新しい日本人とは、皆一緒に幸せになれた高度経済成長時代には出現しにくかった、今の日本の環境下でも成長することができる人達です。最近、娘達と話していて気付くのは、私が若かった頃と違って、一度に多くのことをこなし、それを当たり前だと感じていて、違う人種だなと思います。
2020年には大学入試制度が大幅に変わり、2030年にはその制度下で大学で勉強・卒業した新しい日本人が活躍していることが予想されます。この本が今までの彼の著作と比較して特徴的なのは、多くの書籍が本の中で紹介されていることです。私が知る限り初めてだと思います、その中の何冊を実際に読んでみようと思いました。
以下は気になったポイントです。
・新しい日本人とは、1)歴史伝統の連続性を尊ぶ、2)学校秀才でない、3)優位戦思考を持っている、4)先入観・固定観念にとらわれない、5)物事をストーリーとして表現できる、6)一生懸命に働く(p6)
・事実に基づく報道・論評なのか、主義主張に基づく報道・論評なのかが大事(p23)
・旧敵国条項である、53・107条を簡潔に説明すると、旧敵国が加盟国の安全を脅かす行為を起こした場合、連合国によって構成された地位的な機構が安保理許可なしに、独自に旧敵国へ行動がとれる(53)、戦争の結果として結んだ協定は国連憲章の規定に優越する(107)(p29)
・滞納総額が当該国の国連分担金の2年分を超えると投票権を喪失するので、滞納期間を調整した支払っている(p31)
・日本海軍の軍人、軍属の人事記録「軍人履歴原表」を管理する厚生労働省に問い合わせが増えている(p37)
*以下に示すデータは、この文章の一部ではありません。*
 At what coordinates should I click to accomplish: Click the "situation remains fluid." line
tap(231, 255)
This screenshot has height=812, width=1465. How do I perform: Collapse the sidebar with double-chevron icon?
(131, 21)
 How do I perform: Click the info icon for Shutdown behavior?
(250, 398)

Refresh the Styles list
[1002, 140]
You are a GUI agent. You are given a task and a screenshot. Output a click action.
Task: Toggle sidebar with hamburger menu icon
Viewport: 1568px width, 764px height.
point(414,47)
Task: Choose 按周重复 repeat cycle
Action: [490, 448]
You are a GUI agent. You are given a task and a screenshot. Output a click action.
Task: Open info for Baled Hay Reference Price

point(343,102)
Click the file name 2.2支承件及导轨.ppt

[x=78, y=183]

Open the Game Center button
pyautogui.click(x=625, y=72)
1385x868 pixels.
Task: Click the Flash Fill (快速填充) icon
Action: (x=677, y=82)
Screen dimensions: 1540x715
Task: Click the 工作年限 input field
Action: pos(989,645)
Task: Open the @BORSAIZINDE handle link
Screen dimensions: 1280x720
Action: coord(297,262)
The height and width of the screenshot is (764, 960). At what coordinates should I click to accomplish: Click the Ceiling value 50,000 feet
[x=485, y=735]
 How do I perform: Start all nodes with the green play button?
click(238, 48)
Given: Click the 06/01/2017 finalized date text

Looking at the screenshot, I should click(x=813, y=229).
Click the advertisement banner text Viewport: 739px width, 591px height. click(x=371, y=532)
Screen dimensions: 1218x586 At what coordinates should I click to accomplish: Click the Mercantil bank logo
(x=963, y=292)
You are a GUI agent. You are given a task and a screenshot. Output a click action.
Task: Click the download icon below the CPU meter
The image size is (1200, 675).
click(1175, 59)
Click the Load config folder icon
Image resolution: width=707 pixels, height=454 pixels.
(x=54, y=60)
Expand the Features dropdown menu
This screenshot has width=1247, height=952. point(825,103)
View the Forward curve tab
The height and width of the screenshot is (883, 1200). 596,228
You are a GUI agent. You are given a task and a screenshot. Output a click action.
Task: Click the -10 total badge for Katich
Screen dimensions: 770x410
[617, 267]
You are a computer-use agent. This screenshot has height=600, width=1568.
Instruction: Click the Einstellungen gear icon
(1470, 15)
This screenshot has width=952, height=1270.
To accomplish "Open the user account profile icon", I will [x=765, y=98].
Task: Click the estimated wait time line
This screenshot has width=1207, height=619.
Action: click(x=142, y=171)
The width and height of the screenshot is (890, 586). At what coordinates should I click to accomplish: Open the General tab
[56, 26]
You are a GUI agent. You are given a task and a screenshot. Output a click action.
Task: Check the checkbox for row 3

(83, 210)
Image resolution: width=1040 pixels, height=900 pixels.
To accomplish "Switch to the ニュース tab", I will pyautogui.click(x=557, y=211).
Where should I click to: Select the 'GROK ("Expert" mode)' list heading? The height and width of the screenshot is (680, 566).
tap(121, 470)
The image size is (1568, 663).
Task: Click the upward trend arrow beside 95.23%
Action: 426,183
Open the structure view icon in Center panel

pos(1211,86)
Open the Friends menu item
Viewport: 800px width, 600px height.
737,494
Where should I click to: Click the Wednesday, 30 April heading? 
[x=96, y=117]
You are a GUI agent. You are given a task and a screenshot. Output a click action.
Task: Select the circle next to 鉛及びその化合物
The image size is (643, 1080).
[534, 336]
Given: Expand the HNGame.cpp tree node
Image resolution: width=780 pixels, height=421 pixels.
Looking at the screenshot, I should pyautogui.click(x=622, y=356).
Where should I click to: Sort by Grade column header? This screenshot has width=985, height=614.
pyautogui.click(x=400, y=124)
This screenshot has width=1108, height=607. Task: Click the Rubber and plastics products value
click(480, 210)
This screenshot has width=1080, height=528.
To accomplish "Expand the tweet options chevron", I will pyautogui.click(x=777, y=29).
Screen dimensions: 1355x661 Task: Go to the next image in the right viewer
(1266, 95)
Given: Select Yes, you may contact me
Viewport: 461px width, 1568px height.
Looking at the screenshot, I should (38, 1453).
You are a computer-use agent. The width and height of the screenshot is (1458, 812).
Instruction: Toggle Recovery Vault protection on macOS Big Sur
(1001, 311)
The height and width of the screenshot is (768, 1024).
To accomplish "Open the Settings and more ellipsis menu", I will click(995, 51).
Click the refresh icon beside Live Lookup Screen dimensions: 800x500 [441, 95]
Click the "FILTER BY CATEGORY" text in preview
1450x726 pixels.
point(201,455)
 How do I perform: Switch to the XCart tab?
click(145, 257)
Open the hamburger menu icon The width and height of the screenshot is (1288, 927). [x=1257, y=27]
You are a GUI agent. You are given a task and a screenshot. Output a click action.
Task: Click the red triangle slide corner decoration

・日本はサウジアラビア政府の要請を受け、独自でカフジ沖の油井に至る航路の掃海を実施、爆破された34個の機雷のうち、直接手作業で爆破準備したのが29個もあった、この活躍によってクウェートで日本の国旗が新たに印刷された記念切手が発行された(p53、55)
・特定秘密保護法における特定秘密は、防衛・外交・特定有害活動(スパイ)・テロ活動防止の4分野で限られている(p57)
・国防動員法は、有事には中国国内で事業を営む外国企業も資産・業務を中国政府に提供しなければならない、これは外国に居住する中国人も対象(p81)
・潔いとは、強いて言えば、Manlyという古い言葉が近い(p98)
・安倍首相が中国のG8加盟を認めないといった理由として、1)軍事費が不透明かつ19年連続で2桁伸びている、2)スーダン政府を支援、3)多くの国際ルールを遵守していない、ことを挙げ、それに米独は納得した、これはルールと価値観を用いた安倍氏の優位戦思考の勝利である(p111)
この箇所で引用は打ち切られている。